There is intense empathy
in the will to memorialize, to lay down
a particular meaning on an object that
is not inherent to it—life as remembered in the
ripe fig of an ancient Xenia painting,
or death anticipated in a skull. In my
work I am taking account of these empathic
tendencies, both in the sense of identification
with and understanding of an ‘other’,
and in the sense of joining one’s
own feelings to an object.
To frame these elements of my work,
I refer to certain periods, modes of
craft, and domestic embellishment that
articulate peculiar links to an ‘ordered’ natural
world – the presentation of taxidermy
in the home or museum setting, for example.

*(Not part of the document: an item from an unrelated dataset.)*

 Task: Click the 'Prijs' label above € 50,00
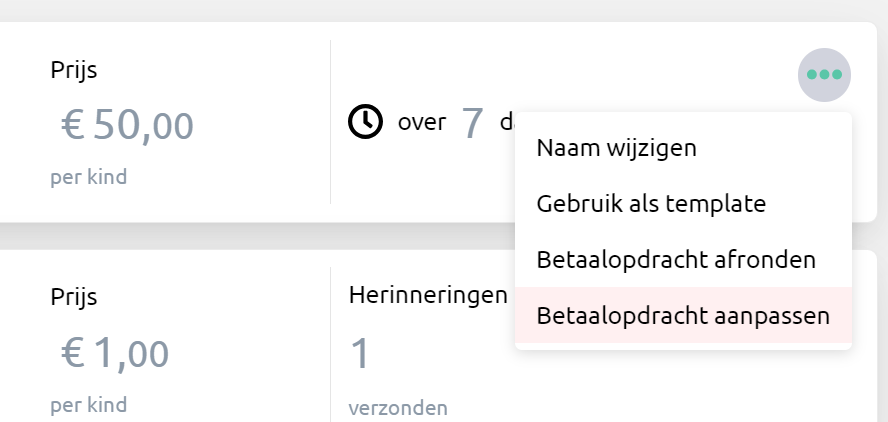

The pleasure of asserting control over
what is uncontrollably “wild,” satisfying
an urge to have the animal form present
in our controlled spaces, reminds us
of what we no longer have and no longer
are. These eccentric fusions of nature
and culture are the uneasy disguises
of pathos and pride that allow us to
recognize and even celebrate an animal’s
mortality while deferring our own.
The figurative connection between nature
and mortality is evident in both historical
and contemporary environments; the memento
mori surrounds us in myriad forms
at all times. In my lifetime, however,
its presence has been more or less sanitized,
the natural world euphemized, along with
its suggestion of the inevitable. Rather
than experiencing our link to mortality,
we celebrate our disconnect with the
things of which we have no control over.
By creating elaborate objects and situations
that combine common and unusual materials
and historical techniques, I hope to
amplify an ephemeral natural world with
enduring monumentalization. I am attempting
to engage the viewer in a dialogue on
the metaphoric weight that the objects
present both historically and emotionally.
I have always tried to create work that
addresses collective truths while retaining
intimacy and reflection; so that the
viewer can connect with the objects,
and delve into my relationship with them.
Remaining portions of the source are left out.